PROBLEM TO SOLVE ▸ Would you please copy the part of the material below that opens with the line containing "Image resolution: width=810" and closes with the line containing "to the Auto"? Copy it exactly, and only it.

SOURCE MATERIAL ▸
Content starts
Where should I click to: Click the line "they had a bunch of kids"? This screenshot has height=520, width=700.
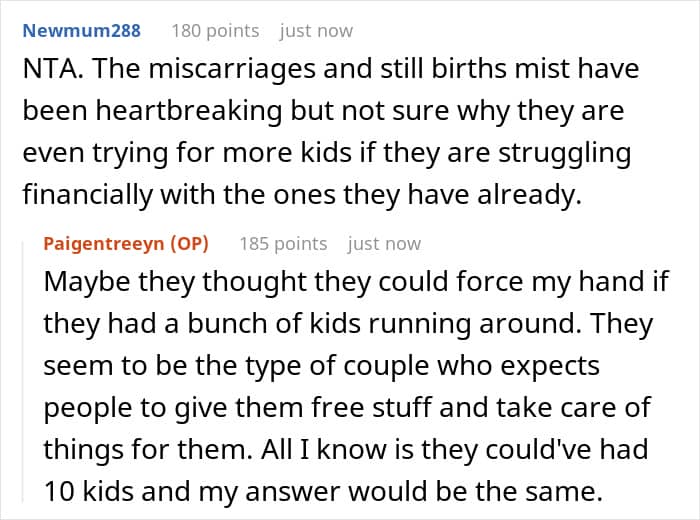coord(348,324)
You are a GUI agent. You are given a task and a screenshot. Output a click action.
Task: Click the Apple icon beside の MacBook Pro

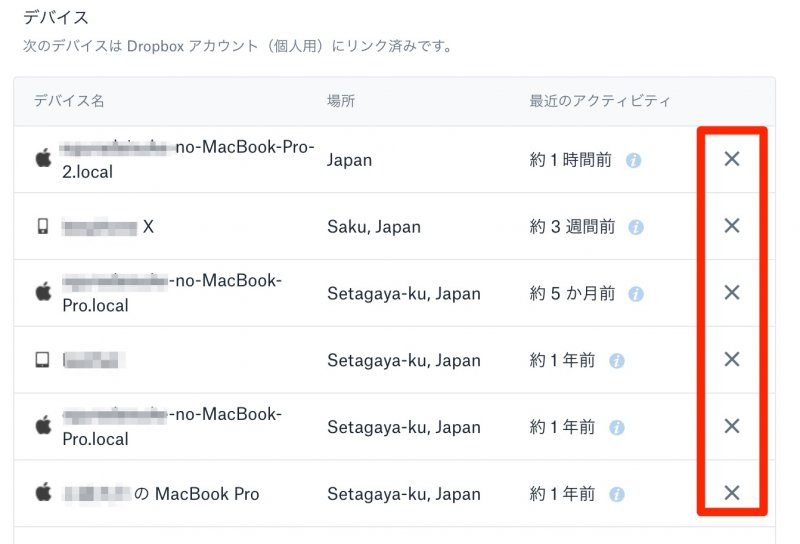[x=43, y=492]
Content ends
Content starts
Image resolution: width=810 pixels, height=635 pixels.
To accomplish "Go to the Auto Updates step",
Content ends
COMPLETED EXERCISE ▸
Image resolution: width=810 pixels, height=635 pixels.
To accomplish "Go to the Auto Updates step",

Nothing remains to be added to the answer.